Poetry, art tribute to victims of Iraq car bombing is March 5

Students and faculty from English and art and art history are holding a March 5 art viewing and poetry reading to remember the victims of a 2007 car bombing in Iraq.

"In Remembrance of…" is noon to 1:30 p.m. in the Nebraska Union. The event is free and open to the public.

Megan McLeay, a graduate art student from Omaha, got involved with the project through the book art class she was taking with Karen Kunc, professor of art.

“I think art and poetry are a very powerful way to comment on the ongoing problems in our world,” she said. “This event, in particular, I got involved with because of Karen’s book art class. She suggested we use the techniques we were learning in her class to create a work of art, which represented or else commented on what happened March 5. I hope people who attend will take a moment to reflect on and remember what happened.”

On March 5, 2007, a car bomb exploded on al-Mutanabbi Street in Baghdad, a mixed Shia-Sunni area. More than 30 people were killed, and more than 100 were wounded.

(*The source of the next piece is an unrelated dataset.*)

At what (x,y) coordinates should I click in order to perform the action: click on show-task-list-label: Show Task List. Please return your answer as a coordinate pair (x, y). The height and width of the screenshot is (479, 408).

Al-Mutanabbi Street, the historic center of Baghdad bookselling, holds bookstores and outdoor bookstalls, cafes, stationary shops and even tea and tobacco shops. It has been the heart and soul of the Baghdad literary and intellectual community.

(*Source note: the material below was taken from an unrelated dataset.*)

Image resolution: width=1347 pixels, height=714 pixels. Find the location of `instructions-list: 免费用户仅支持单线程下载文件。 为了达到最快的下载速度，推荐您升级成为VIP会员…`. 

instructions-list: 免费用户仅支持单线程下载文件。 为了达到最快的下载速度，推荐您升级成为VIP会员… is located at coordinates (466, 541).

“Our Lincoln commemoration action is open to the cross-references of tragedies around the world and in our daily lives, through powerful voices and expression,” said Kunc, who will also be one of the participating artists. “Artists are taking action on this day world-wide, as a lament and commemoration of the power of words and art.”

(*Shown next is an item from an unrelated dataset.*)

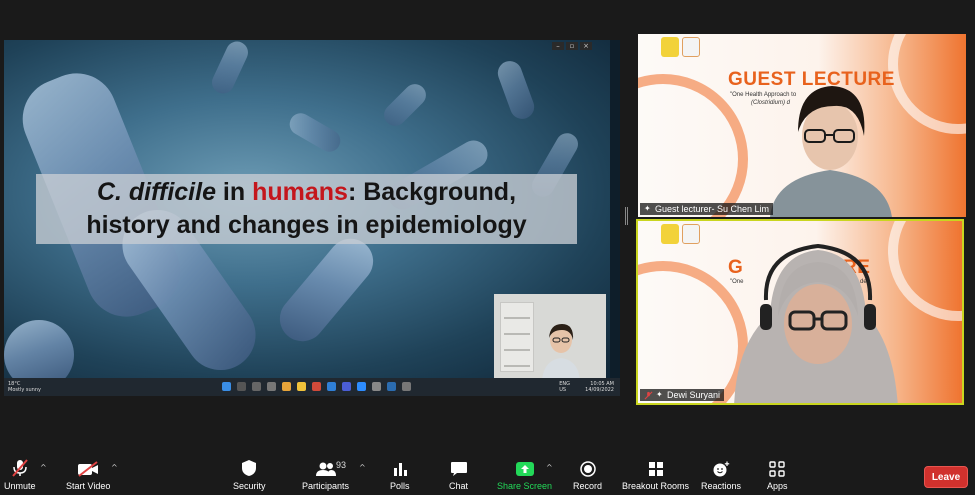  I want to click on breakout-rooms-icon, so click(656, 469).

Camille Hawbaker, another graduate student in the Department of Art and Art History, also got involved through Kunc’s book arts class.

“It has been interesting to think of the book as an art form, which for me, is a chance to celebrate the power of the book as a vessel of ideas and knowledge,” she said. “I look forward to joining with other artists in this project to show the resilience of creative thought that can bring about the real, positive changes in society that will never result from violence. I hope that ‘In Remembrance of…’ strengthens the connections between artists in Lincoln and shows our support for the creative minds in the Middle East.”

Participating poets will include Professor of English Grace Bauer, and Nima Kian, a graduate student in English.

“I see this as an opportunity to connect poetry with the larger community and to be a voice for peace,” said Bauer, who plans to read her own poems, as well as poems by Brian Turner, an American poet who was in the Iraq war.

For Kian, the event is more personal.

“I am participating in this event because I believe it speaks to the purpose literature and art aim to serve: change, and the promotion of action,” Kian said. “What happened on Al-Mutanabi Street needs to be remembered, as do all other such tragic events. Being a part of this reading is important to me because I remember, albeit vaguely, the sounds of bombs falling in Tehran when I was a little boy during the Iraq-Iran War. I hope that those who attend will understand more how the past is never really past, and that progress, if any is to be achieved, cannot depend on the promise of a better tomorrow; it must look back into the past and fix the mistakes made then to make possible any real progress for the future.”

In addition to Kunc, McLeay and Hawbaker, the following student artists are also scheduled to participate: Lindsey Clausen, Sean Flattery, Breanna Huff, Briana Kosmicki, Sarah Moldovan and Christopher Rhodes.